• _WHAT IS EXPECTED_: Copy out the listing below so that each line matches exactly.

• _RECORD EXCERPTS_:
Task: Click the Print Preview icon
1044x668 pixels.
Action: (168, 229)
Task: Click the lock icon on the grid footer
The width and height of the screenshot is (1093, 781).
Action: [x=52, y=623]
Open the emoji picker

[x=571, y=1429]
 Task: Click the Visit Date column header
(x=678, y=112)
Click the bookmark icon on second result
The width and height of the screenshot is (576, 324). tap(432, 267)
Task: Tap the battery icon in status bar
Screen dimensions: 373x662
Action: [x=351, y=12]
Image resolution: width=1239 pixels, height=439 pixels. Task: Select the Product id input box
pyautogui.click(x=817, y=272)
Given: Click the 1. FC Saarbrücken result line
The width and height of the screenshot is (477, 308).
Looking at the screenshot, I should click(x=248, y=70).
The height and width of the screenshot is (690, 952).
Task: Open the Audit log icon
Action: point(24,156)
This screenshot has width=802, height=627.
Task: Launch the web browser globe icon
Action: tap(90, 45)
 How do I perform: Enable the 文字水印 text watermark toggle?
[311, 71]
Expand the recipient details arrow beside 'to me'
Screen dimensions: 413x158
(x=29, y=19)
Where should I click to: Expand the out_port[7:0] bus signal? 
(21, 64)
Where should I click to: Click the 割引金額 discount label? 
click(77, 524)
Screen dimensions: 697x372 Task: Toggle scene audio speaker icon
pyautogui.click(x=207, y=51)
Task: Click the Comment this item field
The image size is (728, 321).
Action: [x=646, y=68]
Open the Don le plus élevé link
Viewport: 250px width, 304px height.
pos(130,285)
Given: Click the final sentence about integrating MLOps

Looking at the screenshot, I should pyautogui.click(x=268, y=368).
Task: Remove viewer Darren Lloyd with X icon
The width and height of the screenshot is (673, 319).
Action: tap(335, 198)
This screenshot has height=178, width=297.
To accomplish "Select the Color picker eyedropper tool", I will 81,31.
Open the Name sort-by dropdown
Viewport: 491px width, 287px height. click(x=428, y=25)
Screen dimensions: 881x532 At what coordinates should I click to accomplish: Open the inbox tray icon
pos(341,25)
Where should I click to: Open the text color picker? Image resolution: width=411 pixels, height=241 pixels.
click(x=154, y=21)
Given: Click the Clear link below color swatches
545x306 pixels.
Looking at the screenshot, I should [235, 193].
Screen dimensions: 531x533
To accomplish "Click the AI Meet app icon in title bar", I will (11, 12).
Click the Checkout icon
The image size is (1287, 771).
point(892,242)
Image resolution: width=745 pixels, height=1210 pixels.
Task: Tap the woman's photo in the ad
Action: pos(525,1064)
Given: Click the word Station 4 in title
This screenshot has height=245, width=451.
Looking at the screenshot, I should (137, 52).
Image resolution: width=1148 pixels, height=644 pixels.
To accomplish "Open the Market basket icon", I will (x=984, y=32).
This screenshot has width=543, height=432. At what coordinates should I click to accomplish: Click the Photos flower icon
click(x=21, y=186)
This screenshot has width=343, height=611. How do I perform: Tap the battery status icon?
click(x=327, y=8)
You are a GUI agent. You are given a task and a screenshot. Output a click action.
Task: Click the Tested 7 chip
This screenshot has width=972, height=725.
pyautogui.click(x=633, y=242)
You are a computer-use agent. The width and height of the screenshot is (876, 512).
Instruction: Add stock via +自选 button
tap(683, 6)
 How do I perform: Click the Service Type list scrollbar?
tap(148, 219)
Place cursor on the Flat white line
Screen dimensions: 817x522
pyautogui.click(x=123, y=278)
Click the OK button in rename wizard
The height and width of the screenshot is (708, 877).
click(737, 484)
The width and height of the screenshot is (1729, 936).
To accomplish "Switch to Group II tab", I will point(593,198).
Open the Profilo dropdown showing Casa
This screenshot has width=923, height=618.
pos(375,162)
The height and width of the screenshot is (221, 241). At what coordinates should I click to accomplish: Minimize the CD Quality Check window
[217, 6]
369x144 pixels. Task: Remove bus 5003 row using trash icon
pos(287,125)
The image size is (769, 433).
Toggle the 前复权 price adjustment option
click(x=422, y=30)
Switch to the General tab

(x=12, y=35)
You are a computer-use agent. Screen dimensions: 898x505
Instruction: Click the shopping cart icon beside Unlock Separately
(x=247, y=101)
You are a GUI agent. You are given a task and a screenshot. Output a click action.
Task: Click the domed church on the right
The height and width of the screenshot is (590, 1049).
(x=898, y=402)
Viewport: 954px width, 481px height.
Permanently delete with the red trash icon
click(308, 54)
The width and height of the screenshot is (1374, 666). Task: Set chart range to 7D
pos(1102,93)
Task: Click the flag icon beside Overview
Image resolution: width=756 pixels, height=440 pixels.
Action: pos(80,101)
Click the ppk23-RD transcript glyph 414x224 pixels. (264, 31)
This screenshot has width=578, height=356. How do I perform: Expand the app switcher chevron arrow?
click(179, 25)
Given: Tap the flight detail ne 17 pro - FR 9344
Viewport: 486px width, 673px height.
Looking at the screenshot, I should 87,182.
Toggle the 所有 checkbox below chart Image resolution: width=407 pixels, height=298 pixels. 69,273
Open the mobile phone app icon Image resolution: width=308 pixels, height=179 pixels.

• _TASK OUTPUT_:
Task: Click the Print Preview icon
1044x668 pixels.
Action: (168, 229)
Task: Click the lock icon on the grid footer
The width and height of the screenshot is (1093, 781).
Action: [x=52, y=623]
Open the emoji picker

[x=571, y=1429]
 Task: Click the Visit Date column header
(x=678, y=112)
Click the bookmark icon on second result
The width and height of the screenshot is (576, 324). tap(432, 267)
Task: Tap the battery icon in status bar
Screen dimensions: 373x662
Action: [x=351, y=12]
Image resolution: width=1239 pixels, height=439 pixels. Task: Select the Product id input box
pyautogui.click(x=817, y=272)
Given: Click the 1. FC Saarbrücken result line
The width and height of the screenshot is (477, 308).
Looking at the screenshot, I should click(x=248, y=70).
The height and width of the screenshot is (690, 952).
Task: Open the Audit log icon
Action: point(24,156)
This screenshot has width=802, height=627.
Task: Launch the web browser globe icon
Action: tap(90, 45)
 How do I perform: Enable the 文字水印 text watermark toggle?
[311, 71]
Expand the recipient details arrow beside 'to me'
Screen dimensions: 413x158
(x=29, y=19)
Where should I click to: Expand the out_port[7:0] bus signal? 
(21, 64)
Where should I click to: Click the 割引金額 discount label? 
click(77, 524)
Screen dimensions: 697x372 Task: Toggle scene audio speaker icon
pyautogui.click(x=207, y=51)
Task: Click the Comment this item field
The image size is (728, 321).
Action: [x=646, y=68]
Open the Don le plus élevé link
Viewport: 250px width, 304px height.
pos(130,285)
Given: Click the final sentence about integrating MLOps

Looking at the screenshot, I should pyautogui.click(x=268, y=368).
Task: Remove viewer Darren Lloyd with X icon
The width and height of the screenshot is (673, 319).
Action: tap(335, 198)
This screenshot has height=178, width=297.
To accomplish "Select the Color picker eyedropper tool", I will 81,31.
Open the Name sort-by dropdown
Viewport: 491px width, 287px height. click(x=428, y=25)
Screen dimensions: 881x532 At what coordinates should I click to accomplish: Open the inbox tray icon
pos(341,25)
Where should I click to: Open the text color picker? Image resolution: width=411 pixels, height=241 pixels.
click(x=154, y=21)
Given: Click the Clear link below color swatches
545x306 pixels.
Looking at the screenshot, I should [235, 193].
Screen dimensions: 531x533
To accomplish "Click the AI Meet app icon in title bar", I will (11, 12).
Click the Checkout icon
The image size is (1287, 771).
point(892,242)
Image resolution: width=745 pixels, height=1210 pixels.
Task: Tap the woman's photo in the ad
Action: pos(525,1064)
Given: Click the word Station 4 in title
This screenshot has height=245, width=451.
Looking at the screenshot, I should (137, 52).
Image resolution: width=1148 pixels, height=644 pixels.
To accomplish "Open the Market basket icon", I will (x=984, y=32).
This screenshot has width=543, height=432. At what coordinates should I click to accomplish: Click the Photos flower icon
click(x=21, y=186)
This screenshot has width=343, height=611. How do I perform: Tap the battery status icon?
click(x=327, y=8)
You are a GUI agent. You are given a task and a screenshot. Output a click action.
Task: Click the Tested 7 chip
This screenshot has width=972, height=725.
pyautogui.click(x=633, y=242)
You are a computer-use agent. The width and height of the screenshot is (876, 512).
Instruction: Add stock via +自选 button
tap(683, 6)
 How do I perform: Click the Service Type list scrollbar?
tap(148, 219)
Place cursor on the Flat white line
Screen dimensions: 817x522
pyautogui.click(x=123, y=278)
Click the OK button in rename wizard
The height and width of the screenshot is (708, 877).
click(737, 484)
The width and height of the screenshot is (1729, 936).
To accomplish "Switch to Group II tab", I will point(593,198).
Open the Profilo dropdown showing Casa
This screenshot has width=923, height=618.
pos(375,162)
The height and width of the screenshot is (221, 241). At what coordinates should I click to accomplish: Minimize the CD Quality Check window
[217, 6]
369x144 pixels. Task: Remove bus 5003 row using trash icon
pos(287,125)
The image size is (769, 433).
Toggle the 前复权 price adjustment option
click(x=422, y=30)
Switch to the General tab

(x=12, y=35)
You are a computer-use agent. Screen dimensions: 898x505
Instruction: Click the shopping cart icon beside Unlock Separately
(x=247, y=101)
You are a GUI agent. You are given a task and a screenshot. Output a click action.
Task: Click the domed church on the right
The height and width of the screenshot is (590, 1049).
(x=898, y=402)
Viewport: 954px width, 481px height.
Permanently delete with the red trash icon
click(308, 54)
The width and height of the screenshot is (1374, 666). Task: Set chart range to 7D
pos(1102,93)
Task: Click the flag icon beside Overview
Image resolution: width=756 pixels, height=440 pixels.
Action: pos(80,101)
Click the ppk23-RD transcript glyph 414x224 pixels. (264, 31)
This screenshot has width=578, height=356. How do I perform: Expand the app switcher chevron arrow?
click(179, 25)
Given: Tap the flight detail ne 17 pro - FR 9344
Viewport: 486px width, 673px height.
Looking at the screenshot, I should 87,182.
Toggle the 所有 checkbox below chart Image resolution: width=407 pixels, height=298 pixels. 69,273
Open the mobile phone app icon Image resolution: width=308 pixels, height=179 pixels.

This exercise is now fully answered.